PROBLEM REQUIREMENTS
Every line in the data below that includes "computer" belongs in the answer, copied as it stands.

(Dataset items)

++++

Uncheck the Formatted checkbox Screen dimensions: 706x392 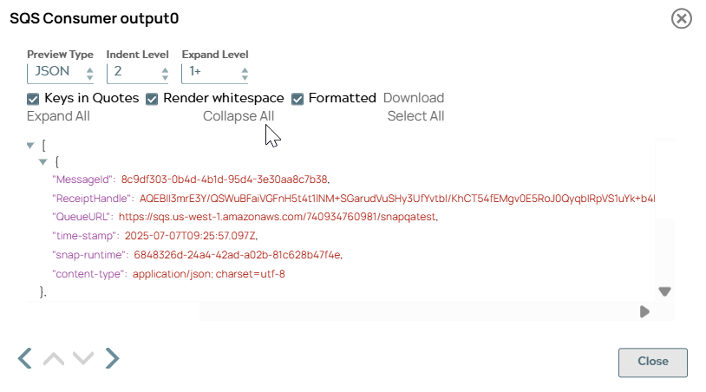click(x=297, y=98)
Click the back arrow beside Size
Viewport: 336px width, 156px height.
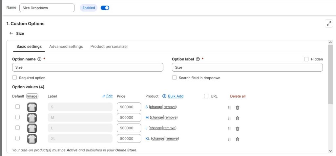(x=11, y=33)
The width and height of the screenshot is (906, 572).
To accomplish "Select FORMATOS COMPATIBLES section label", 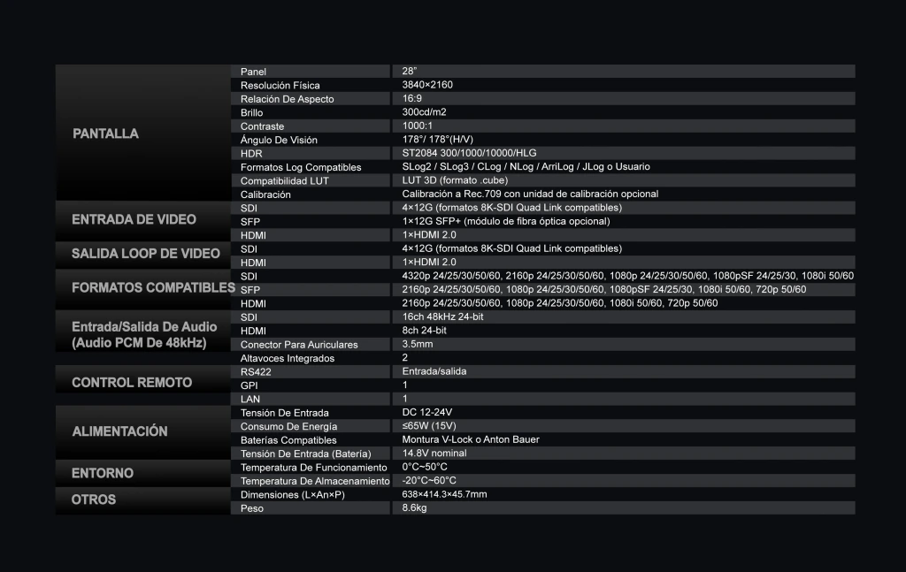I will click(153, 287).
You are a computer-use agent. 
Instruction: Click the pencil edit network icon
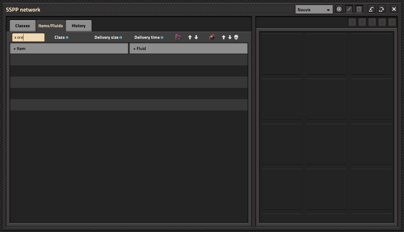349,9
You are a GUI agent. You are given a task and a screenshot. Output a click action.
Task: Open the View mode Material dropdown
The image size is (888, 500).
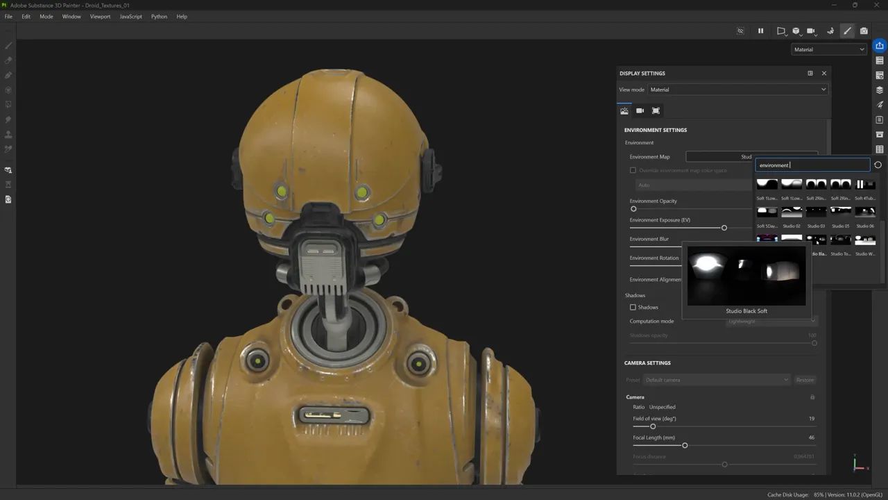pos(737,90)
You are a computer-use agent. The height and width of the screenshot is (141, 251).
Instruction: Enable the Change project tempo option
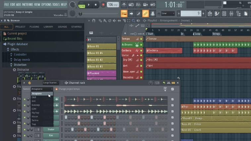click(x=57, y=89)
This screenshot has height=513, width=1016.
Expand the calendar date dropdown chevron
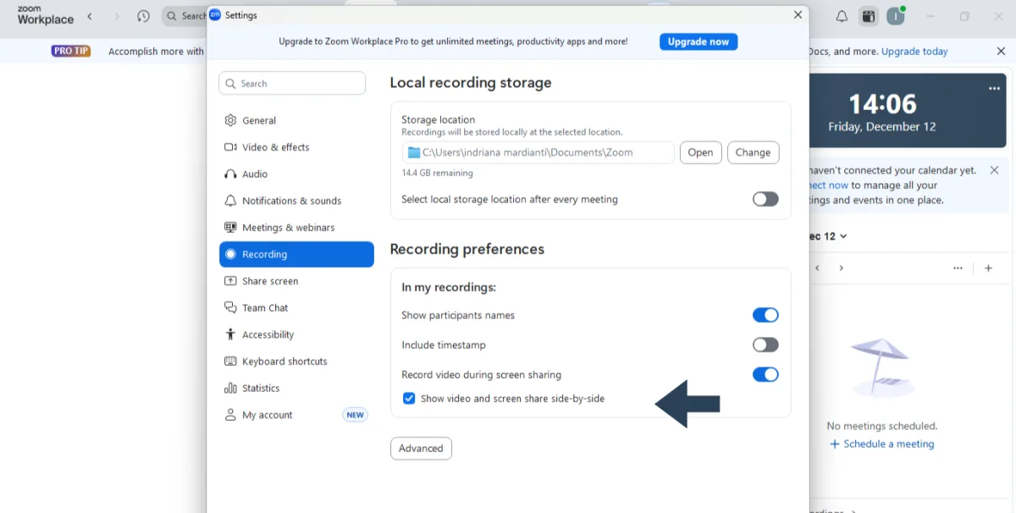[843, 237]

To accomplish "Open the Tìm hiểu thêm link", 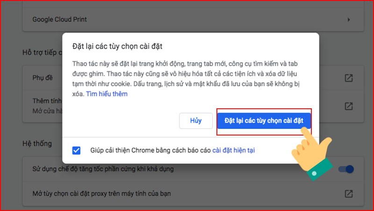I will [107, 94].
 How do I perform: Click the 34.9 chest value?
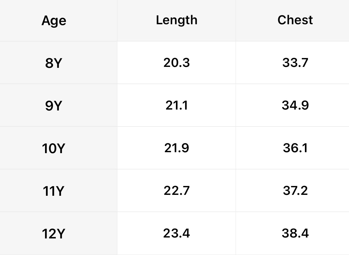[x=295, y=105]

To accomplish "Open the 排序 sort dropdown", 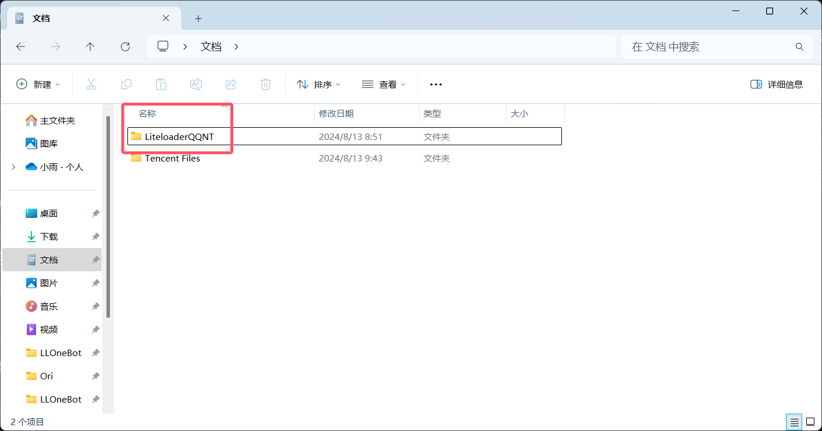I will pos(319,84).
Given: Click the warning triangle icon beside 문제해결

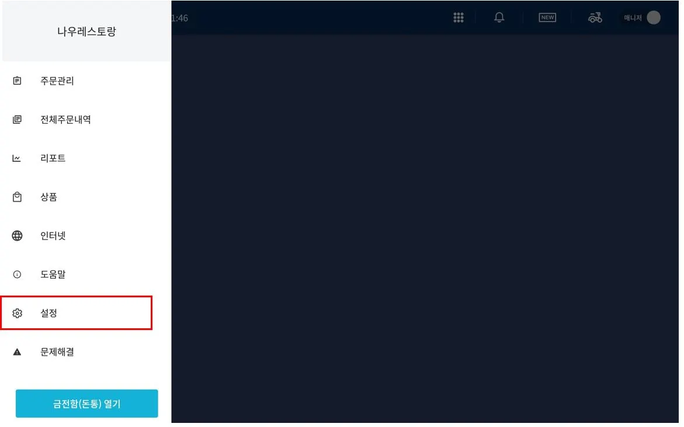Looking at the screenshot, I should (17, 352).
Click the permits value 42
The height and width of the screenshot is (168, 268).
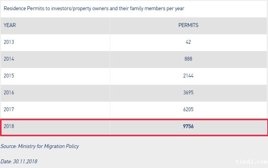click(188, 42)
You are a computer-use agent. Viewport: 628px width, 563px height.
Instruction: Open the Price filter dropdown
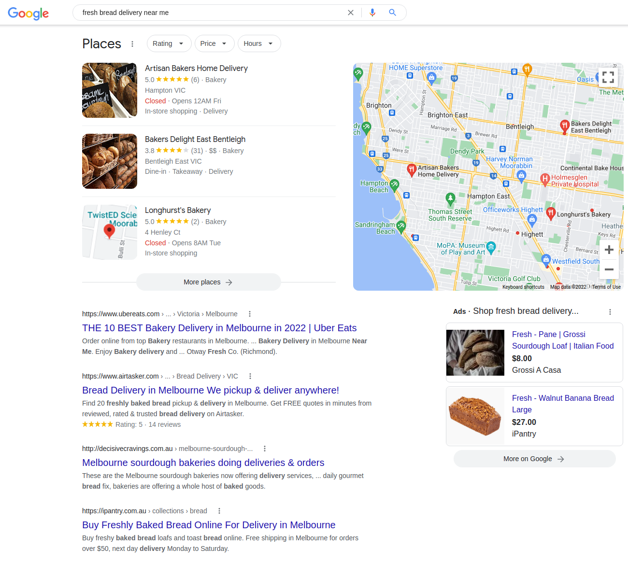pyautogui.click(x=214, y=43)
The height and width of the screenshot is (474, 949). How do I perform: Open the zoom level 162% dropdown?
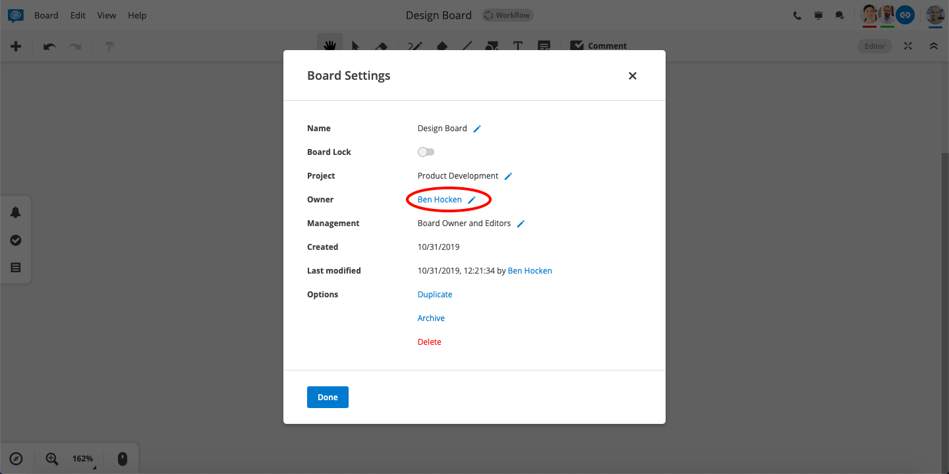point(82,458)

++++

ANSWER TO THE PROBLEM
You are a computer-use agent. 
You are a computer-use agent. The height and width of the screenshot is (141, 251).
You are a computer-use agent. Viewport: 628px width, 563px height.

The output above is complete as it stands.